Abstract: This talk is based on my book, The Edge of Physics, which tells of story of modern cosmology in the form of a travelogue. Cosmologists, and indeed many physicists, are waiting for answers to some profound questions: What is the nature of dark matter? What is the nature of the dark energy that is causing the expansion of the universe to accelerate? What is the origin of mass? How can Einstein's general relativity be reconciled with quantum mechanics? I went in search of the telescopes, detectors and experiments that make up the cutting-edge of cosmology today, almost of which are located in some of the most extreme environments on Earth, including Lake Baikal in Siberia, an underground mine in Northern Minnesota, the Atacama Desert in the Chilean Andes and even the South Pole. I'll talk about some of my journeys to these remote parts of the world, and also discuss how these experiments could provide the answers physicists are after.
Dr. Sharada Srinivasan (Associate Professor, National Institute of Advanced Studies, Bangalore): Phases and faces: Bronze and high-tin bronze metalware traditions from southern India. Thursday, 4th February 2010, 4.00 p.m.
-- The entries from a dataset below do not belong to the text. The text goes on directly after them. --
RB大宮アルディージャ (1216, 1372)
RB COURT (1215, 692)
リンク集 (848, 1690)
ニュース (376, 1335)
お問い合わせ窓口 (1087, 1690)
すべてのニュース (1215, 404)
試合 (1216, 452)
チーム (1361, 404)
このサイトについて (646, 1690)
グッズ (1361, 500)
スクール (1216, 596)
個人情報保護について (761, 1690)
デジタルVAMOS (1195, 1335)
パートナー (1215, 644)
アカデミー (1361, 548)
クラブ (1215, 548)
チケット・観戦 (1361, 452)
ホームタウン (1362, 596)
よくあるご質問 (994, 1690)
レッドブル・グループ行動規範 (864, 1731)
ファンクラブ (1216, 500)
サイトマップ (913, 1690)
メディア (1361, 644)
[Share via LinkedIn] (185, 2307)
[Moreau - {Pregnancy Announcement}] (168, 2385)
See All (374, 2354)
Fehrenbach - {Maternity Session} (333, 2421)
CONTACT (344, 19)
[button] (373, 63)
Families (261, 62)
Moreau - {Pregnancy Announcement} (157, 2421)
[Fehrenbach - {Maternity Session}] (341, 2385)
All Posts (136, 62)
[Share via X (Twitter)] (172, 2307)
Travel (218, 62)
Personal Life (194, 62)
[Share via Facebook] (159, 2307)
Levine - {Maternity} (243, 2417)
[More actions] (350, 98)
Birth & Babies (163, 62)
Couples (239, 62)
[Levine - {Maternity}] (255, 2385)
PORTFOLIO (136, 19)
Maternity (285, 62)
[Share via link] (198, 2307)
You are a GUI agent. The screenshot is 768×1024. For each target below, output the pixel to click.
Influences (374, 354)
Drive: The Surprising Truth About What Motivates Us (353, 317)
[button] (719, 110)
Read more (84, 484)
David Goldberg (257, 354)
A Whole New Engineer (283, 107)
Centre for Contemporary Studies (Formerly TIFR Mathematics Building), IISc.
Abstract: This lecture summarises some of the speakers original ethnometallurgical and archaeometallurgical investigations made over the past decade and half on archaeological bronzes which demonstrate the ways in which the properties of bronze of different compositions including high and lower tin bronze were skilfully exploited in Indian and south Indian antiquity to get a range of artefacts suited to specific functions. The skills in making bronze statuary is best exemplified by the 10th century Chola figurines of Tamil Nadu with continuing icon making traditions at Swamimalai. At the same time, the use of specialised bronzes of a higher tin composition known as high-tin bronzes exploiting the properties of intermetallic compound alloys has been established through these studies. It is also demonstrated that from early antiquity going back to the south Indian megalithic period, an interesting alloy of bronze, exploiting the properties of the beta intermetallic compound was used to make elegant vessels and continuing into recent times to make vessels, musical instruments. On the other hand the properties of the intermetallic high-tin delta compound of bronze are still exploited to make fine mirrors in Kerala. Thus the paper covers many fascinating facets of the alloys of bronze and correlations between the 'phases' and 'faces 'of bronze.